Study material:
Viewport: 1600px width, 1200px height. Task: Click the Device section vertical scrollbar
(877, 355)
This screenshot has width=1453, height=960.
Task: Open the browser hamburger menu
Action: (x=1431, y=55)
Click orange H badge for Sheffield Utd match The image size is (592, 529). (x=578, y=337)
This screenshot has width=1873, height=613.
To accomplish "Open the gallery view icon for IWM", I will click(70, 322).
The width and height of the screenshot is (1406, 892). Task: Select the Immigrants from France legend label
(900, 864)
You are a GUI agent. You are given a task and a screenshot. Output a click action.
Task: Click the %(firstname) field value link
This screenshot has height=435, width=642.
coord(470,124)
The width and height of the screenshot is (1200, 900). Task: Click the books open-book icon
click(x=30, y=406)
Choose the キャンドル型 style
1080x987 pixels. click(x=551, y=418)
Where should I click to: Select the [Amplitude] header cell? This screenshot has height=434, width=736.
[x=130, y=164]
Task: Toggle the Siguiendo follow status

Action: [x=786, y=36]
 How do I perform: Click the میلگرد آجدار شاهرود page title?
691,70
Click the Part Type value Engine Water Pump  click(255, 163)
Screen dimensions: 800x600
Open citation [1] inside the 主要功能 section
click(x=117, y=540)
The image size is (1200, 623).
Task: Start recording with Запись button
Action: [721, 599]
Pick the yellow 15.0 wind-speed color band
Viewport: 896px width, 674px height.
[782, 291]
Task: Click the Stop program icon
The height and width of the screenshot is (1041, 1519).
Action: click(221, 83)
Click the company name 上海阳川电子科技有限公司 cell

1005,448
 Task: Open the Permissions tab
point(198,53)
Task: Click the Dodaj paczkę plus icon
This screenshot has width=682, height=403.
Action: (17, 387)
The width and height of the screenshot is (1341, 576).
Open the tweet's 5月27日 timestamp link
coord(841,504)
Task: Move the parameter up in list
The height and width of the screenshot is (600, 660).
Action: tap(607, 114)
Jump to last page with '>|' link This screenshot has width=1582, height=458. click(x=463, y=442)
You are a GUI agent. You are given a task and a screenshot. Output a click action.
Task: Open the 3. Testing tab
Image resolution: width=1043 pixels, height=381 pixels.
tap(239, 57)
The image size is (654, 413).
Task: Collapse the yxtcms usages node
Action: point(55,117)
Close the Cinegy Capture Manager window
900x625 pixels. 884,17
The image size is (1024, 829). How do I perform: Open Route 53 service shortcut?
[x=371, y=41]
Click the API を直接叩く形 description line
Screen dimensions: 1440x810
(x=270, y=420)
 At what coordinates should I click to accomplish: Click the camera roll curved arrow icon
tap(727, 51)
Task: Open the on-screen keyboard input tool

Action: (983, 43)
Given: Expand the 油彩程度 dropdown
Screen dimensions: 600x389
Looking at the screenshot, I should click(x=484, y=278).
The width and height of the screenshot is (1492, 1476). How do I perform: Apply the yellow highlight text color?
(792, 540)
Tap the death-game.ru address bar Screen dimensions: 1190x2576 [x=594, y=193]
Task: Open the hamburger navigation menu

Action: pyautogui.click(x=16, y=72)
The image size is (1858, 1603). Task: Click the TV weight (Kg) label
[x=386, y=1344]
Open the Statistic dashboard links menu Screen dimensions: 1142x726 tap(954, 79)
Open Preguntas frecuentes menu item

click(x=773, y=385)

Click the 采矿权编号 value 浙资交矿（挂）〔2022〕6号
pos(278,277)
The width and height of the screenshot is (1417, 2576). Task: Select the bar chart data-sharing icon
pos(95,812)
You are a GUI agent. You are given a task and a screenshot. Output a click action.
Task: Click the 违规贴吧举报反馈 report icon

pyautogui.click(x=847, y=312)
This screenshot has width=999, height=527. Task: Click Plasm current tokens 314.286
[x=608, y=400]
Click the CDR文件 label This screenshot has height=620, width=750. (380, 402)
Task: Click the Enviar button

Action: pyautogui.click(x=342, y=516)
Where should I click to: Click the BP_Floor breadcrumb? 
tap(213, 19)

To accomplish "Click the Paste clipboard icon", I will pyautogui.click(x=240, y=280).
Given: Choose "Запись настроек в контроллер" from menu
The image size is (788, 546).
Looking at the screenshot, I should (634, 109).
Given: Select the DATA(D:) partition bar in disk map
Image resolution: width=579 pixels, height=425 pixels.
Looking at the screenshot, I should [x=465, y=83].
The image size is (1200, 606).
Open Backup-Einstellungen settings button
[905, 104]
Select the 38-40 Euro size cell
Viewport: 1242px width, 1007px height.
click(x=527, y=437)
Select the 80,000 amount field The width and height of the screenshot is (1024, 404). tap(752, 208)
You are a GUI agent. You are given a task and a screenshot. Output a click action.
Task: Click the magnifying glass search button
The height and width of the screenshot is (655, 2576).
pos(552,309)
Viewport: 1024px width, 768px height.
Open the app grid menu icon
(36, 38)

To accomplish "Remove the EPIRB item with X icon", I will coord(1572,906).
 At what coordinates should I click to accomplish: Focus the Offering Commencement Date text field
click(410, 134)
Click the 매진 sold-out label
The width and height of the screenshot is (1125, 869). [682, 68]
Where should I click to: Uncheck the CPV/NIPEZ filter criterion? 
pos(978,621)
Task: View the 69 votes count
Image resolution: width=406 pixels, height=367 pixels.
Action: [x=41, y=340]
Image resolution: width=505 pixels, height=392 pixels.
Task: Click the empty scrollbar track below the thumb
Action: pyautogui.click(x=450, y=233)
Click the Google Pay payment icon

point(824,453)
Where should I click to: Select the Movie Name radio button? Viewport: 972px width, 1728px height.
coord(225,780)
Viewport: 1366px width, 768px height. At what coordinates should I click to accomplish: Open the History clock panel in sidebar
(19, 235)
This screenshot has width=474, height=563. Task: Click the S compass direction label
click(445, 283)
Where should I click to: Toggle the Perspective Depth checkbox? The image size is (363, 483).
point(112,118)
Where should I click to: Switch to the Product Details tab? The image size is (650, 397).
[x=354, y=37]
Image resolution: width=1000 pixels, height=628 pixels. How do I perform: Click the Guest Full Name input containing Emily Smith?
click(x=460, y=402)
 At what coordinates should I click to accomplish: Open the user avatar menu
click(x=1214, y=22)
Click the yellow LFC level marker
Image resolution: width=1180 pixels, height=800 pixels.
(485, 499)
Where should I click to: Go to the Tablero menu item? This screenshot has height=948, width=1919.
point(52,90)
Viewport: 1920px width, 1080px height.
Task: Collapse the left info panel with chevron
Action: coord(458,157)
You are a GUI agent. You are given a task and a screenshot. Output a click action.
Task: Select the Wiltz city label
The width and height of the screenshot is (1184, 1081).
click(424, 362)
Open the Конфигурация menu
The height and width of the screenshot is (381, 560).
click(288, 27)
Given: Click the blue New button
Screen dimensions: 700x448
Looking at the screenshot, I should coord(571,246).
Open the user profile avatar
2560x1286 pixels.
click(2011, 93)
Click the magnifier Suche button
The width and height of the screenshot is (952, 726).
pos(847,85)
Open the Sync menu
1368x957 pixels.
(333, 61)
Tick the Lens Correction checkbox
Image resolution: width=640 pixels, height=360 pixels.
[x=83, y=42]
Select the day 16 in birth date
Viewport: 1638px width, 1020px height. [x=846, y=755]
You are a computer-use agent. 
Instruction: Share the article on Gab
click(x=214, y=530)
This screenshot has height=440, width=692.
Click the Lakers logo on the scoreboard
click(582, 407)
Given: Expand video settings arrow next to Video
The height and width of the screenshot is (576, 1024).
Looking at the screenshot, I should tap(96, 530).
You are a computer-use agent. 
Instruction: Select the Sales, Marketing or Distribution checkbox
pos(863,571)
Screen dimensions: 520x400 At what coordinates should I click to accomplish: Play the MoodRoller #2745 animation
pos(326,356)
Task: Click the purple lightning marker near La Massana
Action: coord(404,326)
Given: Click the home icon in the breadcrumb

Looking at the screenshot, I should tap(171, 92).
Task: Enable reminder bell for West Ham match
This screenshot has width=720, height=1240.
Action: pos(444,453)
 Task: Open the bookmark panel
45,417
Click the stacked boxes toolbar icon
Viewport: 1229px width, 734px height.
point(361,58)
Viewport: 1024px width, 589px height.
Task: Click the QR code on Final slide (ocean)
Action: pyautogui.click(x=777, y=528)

Directions: Present each line from the listing that holds the string "Expand".

Solution for this problem:
Given: Expand the 油彩程度 dropdown
Given: Expand video settings arrow next to Video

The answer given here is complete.